▸ What the exercise asks
Reproduce the portion of the Neoramia oroua text starting with the words "- Authority: Forster" and stopping after "with brown flecks.".

▸ Provided text
┄┄┄┄┄┄

Neoramia oroua
- Conservation status: Not Threatened (NZ TCS)

Scientific classification
- Kingdom: Animalia
- Phylum: Arthropoda
- Subphylum: Chelicerata
- Class: Arachnida
- Order: Araneae
- Infraorder: Araneomorphae
- Family: Stiphidiidae
- Genus: Neoramia
- Species: N. oroua
- Binomial name: Neoramia oroua Forster & Wilton, 1973

= Neoramia oroua =

- Authority: Forster & Wilton, 1973
- Conservation status: NT

Species of spider

Neoramia oroua is a species of Stiphidiidae that is endemic to New Zealand.

==Taxonomy==
This species was described in 1973 by Ray Forster and Cecil Wilton from male and female specimens. The holotype is stored in Otago Museum.

==Description==
The male is recorded at 9.1mm in length whereas the female is 10.2mm. The cephalothorax is coloured pale orange and darkens anteriorly. The legs are brownish yellow with dark bands. The abdomen is pale greyish brown with brown flecks.

==Distribution==
This species is only known from the North Island of New Zealand.

==Conservation status==
Under the New Zealand Threat Classification System, this species is listed as "Not Threatened".

┄┄┄┄┄┄

▸ Source data
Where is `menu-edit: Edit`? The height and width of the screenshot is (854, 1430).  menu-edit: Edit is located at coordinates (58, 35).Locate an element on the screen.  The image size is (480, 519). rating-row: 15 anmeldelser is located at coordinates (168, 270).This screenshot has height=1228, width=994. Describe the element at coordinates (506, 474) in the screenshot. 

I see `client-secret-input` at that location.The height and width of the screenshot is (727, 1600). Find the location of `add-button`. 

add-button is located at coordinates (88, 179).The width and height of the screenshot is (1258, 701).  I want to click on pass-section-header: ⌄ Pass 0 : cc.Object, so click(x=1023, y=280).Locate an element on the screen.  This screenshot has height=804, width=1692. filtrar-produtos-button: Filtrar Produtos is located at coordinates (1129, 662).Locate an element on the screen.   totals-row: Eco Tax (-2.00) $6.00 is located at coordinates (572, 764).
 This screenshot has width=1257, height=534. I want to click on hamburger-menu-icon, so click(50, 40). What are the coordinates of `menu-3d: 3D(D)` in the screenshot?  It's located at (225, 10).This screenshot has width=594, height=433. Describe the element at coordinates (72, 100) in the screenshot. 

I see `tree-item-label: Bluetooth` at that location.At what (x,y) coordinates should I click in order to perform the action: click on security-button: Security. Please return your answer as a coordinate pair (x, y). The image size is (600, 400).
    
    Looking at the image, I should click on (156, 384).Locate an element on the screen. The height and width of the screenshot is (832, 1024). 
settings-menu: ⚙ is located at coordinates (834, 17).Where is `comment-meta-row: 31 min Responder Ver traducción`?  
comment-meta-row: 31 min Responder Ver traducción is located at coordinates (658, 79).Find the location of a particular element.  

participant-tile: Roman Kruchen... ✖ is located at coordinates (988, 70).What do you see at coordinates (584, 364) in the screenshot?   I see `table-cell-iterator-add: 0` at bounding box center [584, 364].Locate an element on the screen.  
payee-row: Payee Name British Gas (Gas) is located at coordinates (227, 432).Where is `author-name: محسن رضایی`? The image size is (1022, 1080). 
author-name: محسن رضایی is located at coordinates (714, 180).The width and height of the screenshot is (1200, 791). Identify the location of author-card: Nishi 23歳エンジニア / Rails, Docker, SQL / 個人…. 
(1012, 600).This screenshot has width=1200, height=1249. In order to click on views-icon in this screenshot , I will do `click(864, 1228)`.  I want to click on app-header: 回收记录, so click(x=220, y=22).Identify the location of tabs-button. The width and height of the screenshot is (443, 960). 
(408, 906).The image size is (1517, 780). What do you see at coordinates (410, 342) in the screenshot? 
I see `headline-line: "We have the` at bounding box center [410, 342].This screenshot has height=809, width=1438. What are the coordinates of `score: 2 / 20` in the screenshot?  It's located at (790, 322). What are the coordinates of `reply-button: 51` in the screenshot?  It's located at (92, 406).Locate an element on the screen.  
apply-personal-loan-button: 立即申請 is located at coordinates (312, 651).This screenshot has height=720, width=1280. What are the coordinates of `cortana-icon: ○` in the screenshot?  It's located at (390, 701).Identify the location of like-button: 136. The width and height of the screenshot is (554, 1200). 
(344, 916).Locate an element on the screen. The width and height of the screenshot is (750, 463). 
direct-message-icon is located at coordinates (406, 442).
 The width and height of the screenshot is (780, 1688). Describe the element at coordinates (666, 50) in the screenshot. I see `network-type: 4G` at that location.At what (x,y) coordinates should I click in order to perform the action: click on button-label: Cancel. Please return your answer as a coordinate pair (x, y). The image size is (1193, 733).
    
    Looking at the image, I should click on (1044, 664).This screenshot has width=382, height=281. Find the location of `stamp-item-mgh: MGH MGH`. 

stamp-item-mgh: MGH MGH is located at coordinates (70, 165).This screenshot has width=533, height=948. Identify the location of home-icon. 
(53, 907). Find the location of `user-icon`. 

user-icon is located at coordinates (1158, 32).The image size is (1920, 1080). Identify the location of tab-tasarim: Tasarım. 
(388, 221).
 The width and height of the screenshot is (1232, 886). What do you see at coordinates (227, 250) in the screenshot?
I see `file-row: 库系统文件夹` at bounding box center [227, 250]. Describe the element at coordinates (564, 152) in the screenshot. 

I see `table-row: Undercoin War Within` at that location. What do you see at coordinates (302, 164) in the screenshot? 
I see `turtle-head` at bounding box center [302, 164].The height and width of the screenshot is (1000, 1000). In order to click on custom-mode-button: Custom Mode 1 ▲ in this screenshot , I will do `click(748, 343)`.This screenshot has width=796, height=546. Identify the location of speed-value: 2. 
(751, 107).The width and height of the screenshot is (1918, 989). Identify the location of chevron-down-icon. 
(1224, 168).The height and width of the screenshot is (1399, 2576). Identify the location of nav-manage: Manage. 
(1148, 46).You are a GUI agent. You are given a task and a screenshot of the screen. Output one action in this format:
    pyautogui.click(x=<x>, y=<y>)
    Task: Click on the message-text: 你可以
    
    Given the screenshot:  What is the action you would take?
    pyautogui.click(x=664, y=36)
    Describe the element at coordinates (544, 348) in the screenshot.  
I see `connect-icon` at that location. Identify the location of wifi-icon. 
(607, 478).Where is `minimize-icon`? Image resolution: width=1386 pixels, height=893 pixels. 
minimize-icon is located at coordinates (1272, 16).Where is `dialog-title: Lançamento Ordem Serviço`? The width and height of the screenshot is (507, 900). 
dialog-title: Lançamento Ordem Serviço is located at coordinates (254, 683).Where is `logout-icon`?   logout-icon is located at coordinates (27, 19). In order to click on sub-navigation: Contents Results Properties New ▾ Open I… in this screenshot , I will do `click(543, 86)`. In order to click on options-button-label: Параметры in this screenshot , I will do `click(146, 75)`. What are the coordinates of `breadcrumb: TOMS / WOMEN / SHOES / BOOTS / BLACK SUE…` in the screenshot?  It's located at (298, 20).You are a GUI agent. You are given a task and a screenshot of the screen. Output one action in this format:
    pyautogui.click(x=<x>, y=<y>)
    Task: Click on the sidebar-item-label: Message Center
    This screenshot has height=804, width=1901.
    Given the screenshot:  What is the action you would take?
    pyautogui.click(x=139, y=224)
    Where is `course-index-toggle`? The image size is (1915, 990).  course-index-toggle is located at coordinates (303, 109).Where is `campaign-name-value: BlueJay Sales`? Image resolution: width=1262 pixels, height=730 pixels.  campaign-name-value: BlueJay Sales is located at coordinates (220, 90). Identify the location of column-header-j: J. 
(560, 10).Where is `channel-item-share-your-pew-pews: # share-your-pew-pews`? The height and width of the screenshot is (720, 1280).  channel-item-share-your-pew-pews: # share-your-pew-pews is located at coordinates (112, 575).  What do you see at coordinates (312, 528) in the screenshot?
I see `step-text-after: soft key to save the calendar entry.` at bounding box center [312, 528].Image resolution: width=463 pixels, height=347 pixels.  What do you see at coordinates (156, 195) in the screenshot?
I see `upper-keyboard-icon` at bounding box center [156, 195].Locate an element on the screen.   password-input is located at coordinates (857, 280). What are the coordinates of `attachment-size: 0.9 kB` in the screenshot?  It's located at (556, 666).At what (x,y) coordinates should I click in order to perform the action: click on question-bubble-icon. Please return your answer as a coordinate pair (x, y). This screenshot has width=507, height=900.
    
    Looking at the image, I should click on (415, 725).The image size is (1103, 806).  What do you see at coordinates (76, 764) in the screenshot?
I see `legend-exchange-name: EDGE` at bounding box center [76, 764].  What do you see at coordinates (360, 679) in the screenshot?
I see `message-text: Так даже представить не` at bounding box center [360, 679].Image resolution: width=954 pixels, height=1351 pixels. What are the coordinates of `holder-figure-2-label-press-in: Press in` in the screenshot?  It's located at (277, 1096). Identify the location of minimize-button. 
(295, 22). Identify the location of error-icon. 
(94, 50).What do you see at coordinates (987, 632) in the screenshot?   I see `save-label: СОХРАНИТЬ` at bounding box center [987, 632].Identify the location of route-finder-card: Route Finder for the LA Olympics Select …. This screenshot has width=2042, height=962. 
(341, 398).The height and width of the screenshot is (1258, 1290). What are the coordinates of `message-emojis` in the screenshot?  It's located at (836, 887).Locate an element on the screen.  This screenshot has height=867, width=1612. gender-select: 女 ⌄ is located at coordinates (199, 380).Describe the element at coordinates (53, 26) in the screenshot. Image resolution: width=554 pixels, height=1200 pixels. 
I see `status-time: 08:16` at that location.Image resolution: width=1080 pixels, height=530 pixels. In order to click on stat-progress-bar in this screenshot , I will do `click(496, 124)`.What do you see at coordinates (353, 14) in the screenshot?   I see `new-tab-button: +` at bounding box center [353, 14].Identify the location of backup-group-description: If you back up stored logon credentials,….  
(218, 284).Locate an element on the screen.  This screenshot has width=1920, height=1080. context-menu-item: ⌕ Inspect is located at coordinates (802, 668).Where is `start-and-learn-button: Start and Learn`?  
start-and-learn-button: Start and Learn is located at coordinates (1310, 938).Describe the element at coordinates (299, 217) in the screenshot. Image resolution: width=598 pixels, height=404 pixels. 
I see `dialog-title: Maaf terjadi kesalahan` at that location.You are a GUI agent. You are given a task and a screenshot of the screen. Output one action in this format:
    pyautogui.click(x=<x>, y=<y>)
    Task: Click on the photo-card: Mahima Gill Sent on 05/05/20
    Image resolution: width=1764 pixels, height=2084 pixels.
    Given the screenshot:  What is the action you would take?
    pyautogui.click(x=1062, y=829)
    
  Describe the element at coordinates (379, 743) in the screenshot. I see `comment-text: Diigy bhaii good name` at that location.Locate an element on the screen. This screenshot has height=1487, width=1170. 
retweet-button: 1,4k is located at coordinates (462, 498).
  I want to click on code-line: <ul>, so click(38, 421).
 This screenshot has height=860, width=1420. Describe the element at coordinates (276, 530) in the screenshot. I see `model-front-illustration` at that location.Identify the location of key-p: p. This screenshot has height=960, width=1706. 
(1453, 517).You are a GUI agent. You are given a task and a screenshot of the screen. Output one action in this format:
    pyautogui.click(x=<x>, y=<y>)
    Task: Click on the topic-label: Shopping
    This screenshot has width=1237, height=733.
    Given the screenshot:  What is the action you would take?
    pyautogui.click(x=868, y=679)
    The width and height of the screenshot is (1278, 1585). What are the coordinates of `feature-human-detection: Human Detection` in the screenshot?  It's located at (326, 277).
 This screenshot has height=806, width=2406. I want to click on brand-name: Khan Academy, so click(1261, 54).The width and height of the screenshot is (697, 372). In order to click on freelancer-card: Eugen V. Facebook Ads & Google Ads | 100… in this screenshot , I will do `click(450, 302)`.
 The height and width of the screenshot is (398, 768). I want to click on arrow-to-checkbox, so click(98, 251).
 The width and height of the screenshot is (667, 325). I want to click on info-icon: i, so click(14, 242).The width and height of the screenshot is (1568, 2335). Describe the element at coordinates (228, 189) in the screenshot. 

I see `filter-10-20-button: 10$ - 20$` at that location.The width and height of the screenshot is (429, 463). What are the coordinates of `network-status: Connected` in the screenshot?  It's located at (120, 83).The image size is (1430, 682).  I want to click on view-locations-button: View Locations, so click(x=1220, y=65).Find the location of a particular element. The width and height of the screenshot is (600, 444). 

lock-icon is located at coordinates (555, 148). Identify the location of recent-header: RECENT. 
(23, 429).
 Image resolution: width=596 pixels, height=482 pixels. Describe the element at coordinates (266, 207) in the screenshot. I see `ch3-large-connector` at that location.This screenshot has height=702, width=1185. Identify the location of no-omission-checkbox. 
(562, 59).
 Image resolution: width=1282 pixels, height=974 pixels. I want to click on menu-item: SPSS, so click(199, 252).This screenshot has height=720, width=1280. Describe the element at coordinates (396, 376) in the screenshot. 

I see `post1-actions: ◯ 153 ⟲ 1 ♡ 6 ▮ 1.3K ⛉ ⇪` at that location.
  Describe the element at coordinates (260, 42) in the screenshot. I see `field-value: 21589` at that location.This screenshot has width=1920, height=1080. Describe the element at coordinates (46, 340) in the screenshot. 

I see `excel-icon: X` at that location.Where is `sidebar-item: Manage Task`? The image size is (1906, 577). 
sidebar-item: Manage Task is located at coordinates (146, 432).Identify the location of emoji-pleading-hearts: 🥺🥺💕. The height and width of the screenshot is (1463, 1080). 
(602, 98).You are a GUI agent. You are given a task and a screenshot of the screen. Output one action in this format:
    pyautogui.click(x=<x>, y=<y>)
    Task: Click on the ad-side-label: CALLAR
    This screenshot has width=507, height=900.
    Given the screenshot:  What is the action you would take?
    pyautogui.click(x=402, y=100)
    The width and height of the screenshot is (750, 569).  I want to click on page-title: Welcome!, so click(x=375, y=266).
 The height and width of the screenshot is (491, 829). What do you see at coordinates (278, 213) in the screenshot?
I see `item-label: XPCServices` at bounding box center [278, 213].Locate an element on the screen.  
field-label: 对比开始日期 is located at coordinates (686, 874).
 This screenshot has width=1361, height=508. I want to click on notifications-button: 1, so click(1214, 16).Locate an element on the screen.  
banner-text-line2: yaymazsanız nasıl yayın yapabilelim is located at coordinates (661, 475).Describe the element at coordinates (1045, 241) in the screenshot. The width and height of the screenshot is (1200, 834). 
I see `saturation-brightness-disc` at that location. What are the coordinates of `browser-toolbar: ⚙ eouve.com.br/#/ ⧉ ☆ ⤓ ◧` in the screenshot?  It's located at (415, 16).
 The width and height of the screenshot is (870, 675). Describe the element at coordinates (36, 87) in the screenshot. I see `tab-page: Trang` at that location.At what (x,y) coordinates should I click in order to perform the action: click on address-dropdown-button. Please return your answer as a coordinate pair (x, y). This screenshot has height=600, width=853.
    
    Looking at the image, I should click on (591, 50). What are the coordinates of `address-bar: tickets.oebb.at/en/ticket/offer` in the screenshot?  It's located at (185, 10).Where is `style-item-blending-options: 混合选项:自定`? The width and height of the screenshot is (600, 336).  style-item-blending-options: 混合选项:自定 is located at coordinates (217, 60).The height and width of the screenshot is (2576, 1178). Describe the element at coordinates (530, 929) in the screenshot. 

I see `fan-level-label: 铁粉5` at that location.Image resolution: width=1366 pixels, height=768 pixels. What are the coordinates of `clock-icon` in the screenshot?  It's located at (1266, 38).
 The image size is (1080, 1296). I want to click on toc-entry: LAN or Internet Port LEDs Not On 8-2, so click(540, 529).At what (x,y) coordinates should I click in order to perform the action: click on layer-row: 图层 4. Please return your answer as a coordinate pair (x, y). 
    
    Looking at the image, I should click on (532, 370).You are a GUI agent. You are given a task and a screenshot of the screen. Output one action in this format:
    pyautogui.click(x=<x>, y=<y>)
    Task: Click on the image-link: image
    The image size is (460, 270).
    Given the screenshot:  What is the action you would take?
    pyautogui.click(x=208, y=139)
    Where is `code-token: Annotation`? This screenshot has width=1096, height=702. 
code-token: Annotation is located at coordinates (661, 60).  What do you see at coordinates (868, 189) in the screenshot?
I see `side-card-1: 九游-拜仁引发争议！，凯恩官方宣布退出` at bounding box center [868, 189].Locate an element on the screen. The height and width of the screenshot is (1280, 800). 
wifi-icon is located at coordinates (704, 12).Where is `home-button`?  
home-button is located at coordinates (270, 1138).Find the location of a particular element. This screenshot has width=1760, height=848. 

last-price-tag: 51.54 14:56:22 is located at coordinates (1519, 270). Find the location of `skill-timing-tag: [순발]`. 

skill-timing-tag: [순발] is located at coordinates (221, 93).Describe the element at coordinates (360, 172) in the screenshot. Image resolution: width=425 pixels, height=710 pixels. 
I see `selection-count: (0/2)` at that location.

┄┄┄┄┄┄

▸ Answer below
- Authority: Forster & Wilton, 1973
- Conservation status: NT

Species of spider

Neoramia oroua is a species of Stiphidiidae that is endemic to New Zealand.

==Taxonomy==
This species was described in 1973 by Ray Forster and Cecil Wilton from male and female specimens. The holotype is stored in Otago Museum.

==Description==
The male is recorded at 9.1mm in length whereas the female is 10.2mm. The cephalothorax is coloured pale orange and darkens anteriorly. The legs are brownish yellow with dark bands. The abdomen is pale greyish brown with brown flecks.